To celebrate, I went back to some easy and medium puzzles, where I found almost everything much easier than 3-4 weeks ago – this was the reward of practicing and competence building. However, the Mars Lander Episode 2 puzzle tricked me beyond frustration despite spending many hours on it. The best I could get was making it through the first test and failing all the others.

Week 6 – Legendary!

Luckily, it was very easy and straightforward to modify my LoC&M code to do a depth 2 random search. The think time budget was usually enough for me to simulate 3-5000 iterations. I suppose it is much less than a good C++ coder would achieve for the same problem, but it seemed to be enough, so I did not bother trying to optimize my code further. For each randomly generated turn, I generated 30 random versions of a response turn and selected the minimum value (because the opponent would choose what was best for him, not what was good for me). This left enough time to simulate 100-200 different random lists of actions for my turn, from which I selected the best score in a minimax fashion.

algorithm excerpt

The moment of truth came after the next submit: my bot promoted to Gold and jumped up directly to the 11th place within that league.

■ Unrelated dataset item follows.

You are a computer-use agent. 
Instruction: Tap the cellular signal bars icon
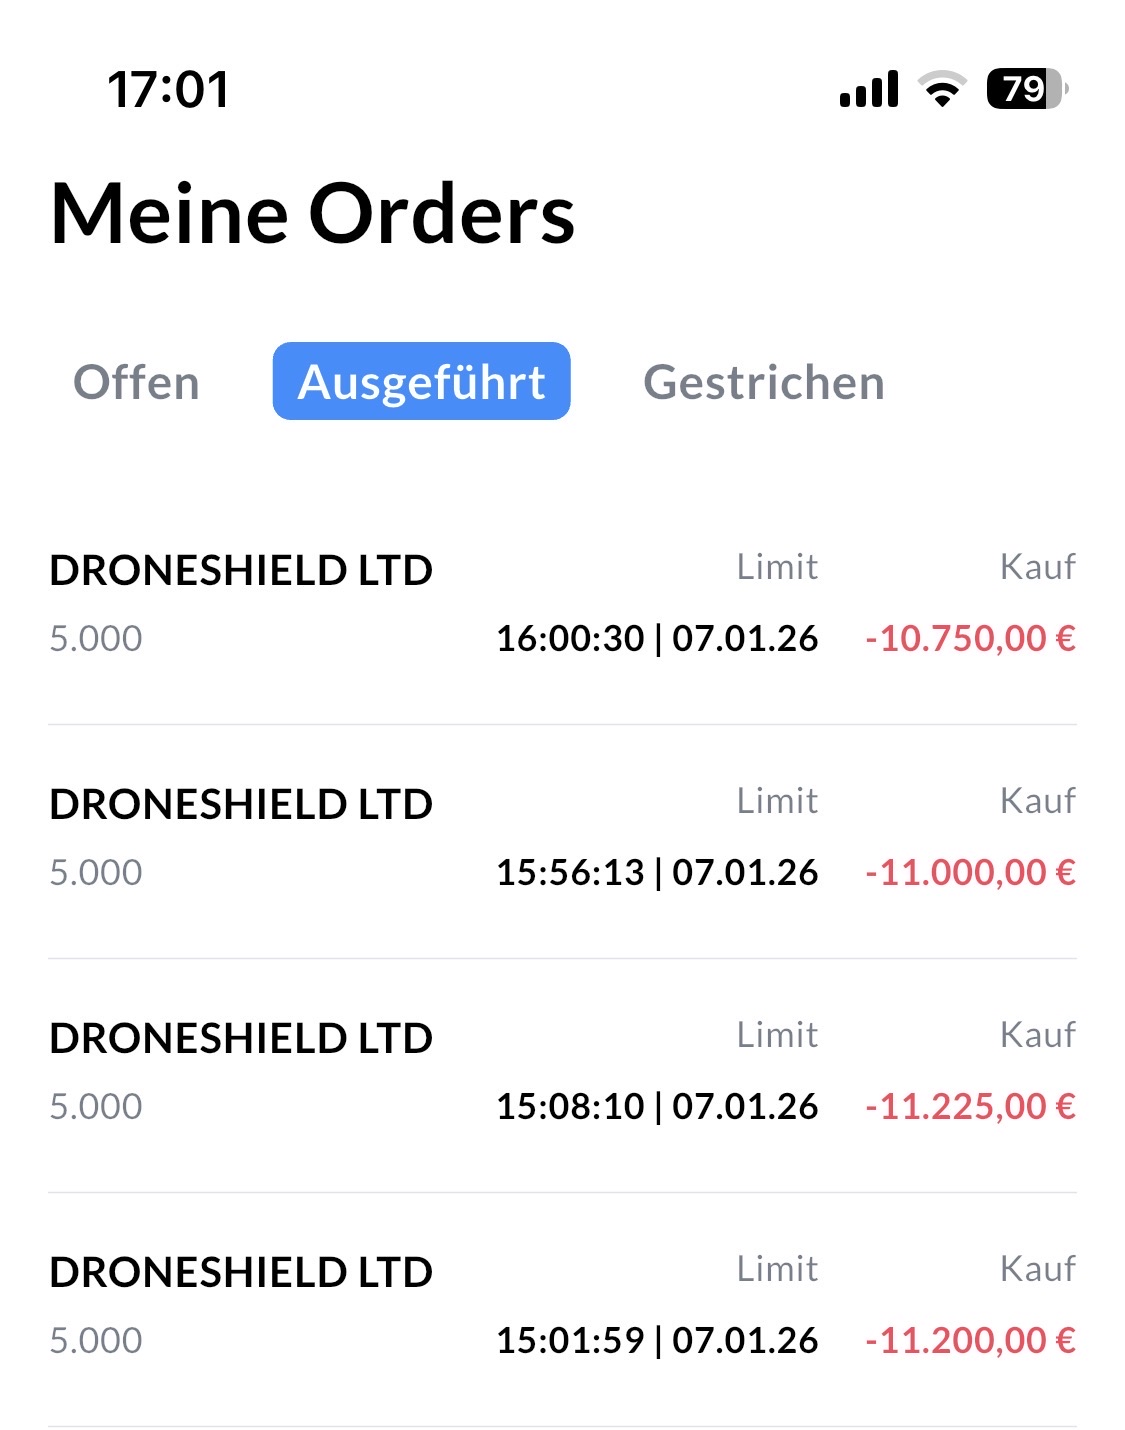pos(869,89)
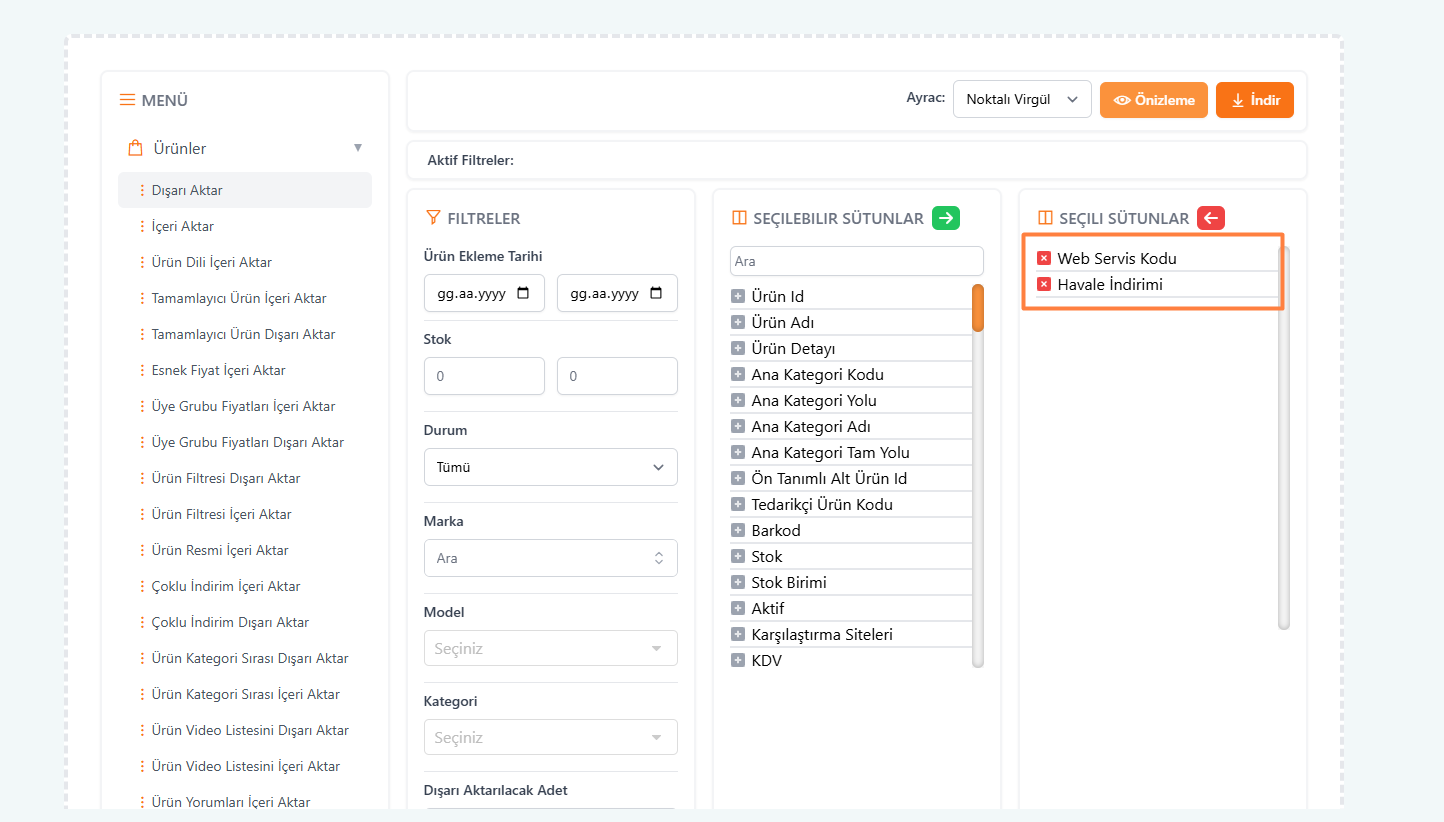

The only idea I had left was to try to fine-tune the evaluation function by changing the weights I applied to card attack, defense, and other properties. It was purely trial and error, and the highest I ranked was 2nd place, just below the boss. It was very embarrassing to be so close but still unable to promote.

In the IDE, I could beat the boss many times but it was still not good enough within the league. Every new attempt required submitting again and waiting several minutes for the 100+ games to finish, so I felt it was not efficient at all. Earlier I had read in the forum that the best players used massive local self-play to improve their bot, so after some searching I found CGBrutalTester and the LoC&M referee by counterbalance (for some reason the original ones by the contest authors did not work for me). I created 20 different versions of my bot (differing only in weights in the evaluation function) and ran around 10,000 games locally against each other.

The funny thing is that this self-play did not really work as planned: it came out from the logs that for some reason beyond my understanding, my bots timed out many times (but not always) when playing locally (but never on the Codingame site). So the winner bot was not necessarily playing better than the others – it just timed out less. Nevertheless, when I submitted it in the arena, it improved just enough to overtake the Gold boss and promote to Legend league.

proof or reaching the legend League


“I became a Legend” 40 days after I signed up. I felt proud, even though I knew there were still 60 bots out there better than mine. I have to admit I could not have gotten this far without the collected wisdom in the forum posts and the coding streams I saw. But still, what is more important, I enjoyed the whole process and learned quite a lot during these 40 days. I spent much more time with Codingame, both on weekday evenings and on weekends, than I originally thought I would.

Codingame IS fun, even if you are not a professional software developer – you just need to like problem solving.